THE RECORDS:
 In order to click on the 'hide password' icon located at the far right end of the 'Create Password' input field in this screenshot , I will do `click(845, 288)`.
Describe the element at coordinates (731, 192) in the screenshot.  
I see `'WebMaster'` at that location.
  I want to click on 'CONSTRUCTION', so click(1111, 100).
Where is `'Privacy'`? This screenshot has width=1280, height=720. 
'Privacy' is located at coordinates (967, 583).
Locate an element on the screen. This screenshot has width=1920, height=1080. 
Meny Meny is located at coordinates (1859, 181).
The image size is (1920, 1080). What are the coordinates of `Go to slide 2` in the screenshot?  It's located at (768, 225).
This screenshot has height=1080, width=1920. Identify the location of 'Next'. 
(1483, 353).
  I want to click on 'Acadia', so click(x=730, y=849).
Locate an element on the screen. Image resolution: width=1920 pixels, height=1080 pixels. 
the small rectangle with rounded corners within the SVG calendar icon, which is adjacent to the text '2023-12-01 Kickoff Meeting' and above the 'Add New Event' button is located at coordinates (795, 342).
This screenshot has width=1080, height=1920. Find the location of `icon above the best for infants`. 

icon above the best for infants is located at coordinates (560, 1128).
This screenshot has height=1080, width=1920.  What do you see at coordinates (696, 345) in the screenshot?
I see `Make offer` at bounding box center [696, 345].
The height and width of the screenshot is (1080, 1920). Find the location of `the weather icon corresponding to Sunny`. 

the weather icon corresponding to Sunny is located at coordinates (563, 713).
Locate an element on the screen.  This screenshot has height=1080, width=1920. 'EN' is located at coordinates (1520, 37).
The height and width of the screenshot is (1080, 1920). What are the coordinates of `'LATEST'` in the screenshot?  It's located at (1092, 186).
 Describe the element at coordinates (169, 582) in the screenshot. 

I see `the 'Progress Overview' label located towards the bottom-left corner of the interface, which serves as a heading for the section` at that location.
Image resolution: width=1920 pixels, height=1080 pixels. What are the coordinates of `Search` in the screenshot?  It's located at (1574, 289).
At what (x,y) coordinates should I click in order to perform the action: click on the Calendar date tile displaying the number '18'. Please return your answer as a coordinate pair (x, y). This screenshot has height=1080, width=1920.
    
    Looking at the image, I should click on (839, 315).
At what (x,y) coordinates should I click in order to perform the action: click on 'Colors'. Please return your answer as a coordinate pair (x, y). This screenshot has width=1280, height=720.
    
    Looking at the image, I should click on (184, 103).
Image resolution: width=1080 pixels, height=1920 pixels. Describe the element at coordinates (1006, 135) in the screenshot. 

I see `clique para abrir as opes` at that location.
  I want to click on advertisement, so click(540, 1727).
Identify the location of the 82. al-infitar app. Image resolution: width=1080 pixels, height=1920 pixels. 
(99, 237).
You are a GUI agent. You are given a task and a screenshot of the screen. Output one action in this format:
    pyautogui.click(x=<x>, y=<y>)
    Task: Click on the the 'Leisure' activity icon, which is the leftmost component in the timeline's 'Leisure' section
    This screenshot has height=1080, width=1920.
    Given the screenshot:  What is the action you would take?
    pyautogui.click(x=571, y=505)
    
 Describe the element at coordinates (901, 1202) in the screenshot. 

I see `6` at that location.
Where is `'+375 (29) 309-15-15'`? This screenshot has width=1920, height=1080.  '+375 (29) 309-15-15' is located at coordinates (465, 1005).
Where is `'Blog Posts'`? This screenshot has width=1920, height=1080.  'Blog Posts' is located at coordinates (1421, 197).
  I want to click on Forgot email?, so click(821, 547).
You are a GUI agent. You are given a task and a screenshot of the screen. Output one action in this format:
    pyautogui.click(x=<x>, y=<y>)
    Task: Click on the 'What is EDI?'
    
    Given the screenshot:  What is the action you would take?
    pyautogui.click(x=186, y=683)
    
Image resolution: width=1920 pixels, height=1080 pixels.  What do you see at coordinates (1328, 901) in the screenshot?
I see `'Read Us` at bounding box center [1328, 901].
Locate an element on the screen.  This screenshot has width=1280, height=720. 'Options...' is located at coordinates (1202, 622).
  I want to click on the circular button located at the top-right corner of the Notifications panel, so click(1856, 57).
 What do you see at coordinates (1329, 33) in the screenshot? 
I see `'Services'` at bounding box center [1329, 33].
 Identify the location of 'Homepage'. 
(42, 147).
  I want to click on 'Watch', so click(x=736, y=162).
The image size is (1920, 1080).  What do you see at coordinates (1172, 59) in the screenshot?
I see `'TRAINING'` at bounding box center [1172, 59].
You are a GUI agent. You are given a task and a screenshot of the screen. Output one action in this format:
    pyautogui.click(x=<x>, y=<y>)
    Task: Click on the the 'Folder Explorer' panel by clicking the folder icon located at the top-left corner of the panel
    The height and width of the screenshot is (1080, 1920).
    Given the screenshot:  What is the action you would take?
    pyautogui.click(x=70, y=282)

DESCRIPTION OF THE TASK: Return the data above word for word, from its first line through the line containing "Image resolution: width=1920 pixels, height=1080 pixels. What", inclusive.

IN RESPONSE:
 In order to click on the 'hide password' icon located at the far right end of the 'Create Password' input field in this screenshot , I will do `click(845, 288)`.
Describe the element at coordinates (731, 192) in the screenshot.  
I see `'WebMaster'` at that location.
  I want to click on 'CONSTRUCTION', so click(1111, 100).
Where is `'Privacy'`? This screenshot has width=1280, height=720. 
'Privacy' is located at coordinates (967, 583).
Locate an element on the screen. This screenshot has width=1920, height=1080. 
Meny Meny is located at coordinates (1859, 181).
The image size is (1920, 1080). What are the coordinates of `Go to slide 2` in the screenshot?  It's located at (768, 225).
This screenshot has height=1080, width=1920. Identify the location of 'Next'. 
(1483, 353).
  I want to click on 'Acadia', so click(x=730, y=849).
Locate an element on the screen. Image resolution: width=1920 pixels, height=1080 pixels. 
the small rectangle with rounded corners within the SVG calendar icon, which is adjacent to the text '2023-12-01 Kickoff Meeting' and above the 'Add New Event' button is located at coordinates (795, 342).
This screenshot has width=1080, height=1920. Find the location of `icon above the best for infants`. 

icon above the best for infants is located at coordinates (560, 1128).
This screenshot has height=1080, width=1920.  What do you see at coordinates (696, 345) in the screenshot?
I see `Make offer` at bounding box center [696, 345].
The height and width of the screenshot is (1080, 1920). Find the location of `the weather icon corresponding to Sunny`. 

the weather icon corresponding to Sunny is located at coordinates (563, 713).
Locate an element on the screen.  This screenshot has height=1080, width=1920. 'EN' is located at coordinates (1520, 37).
The height and width of the screenshot is (1080, 1920). What are the coordinates of `'LATEST'` in the screenshot?  It's located at (1092, 186).
 Describe the element at coordinates (169, 582) in the screenshot. 

I see `the 'Progress Overview' label located towards the bottom-left corner of the interface, which serves as a heading for the section` at that location.
Image resolution: width=1920 pixels, height=1080 pixels. What are the coordinates of `Search` in the screenshot?  It's located at (1574, 289).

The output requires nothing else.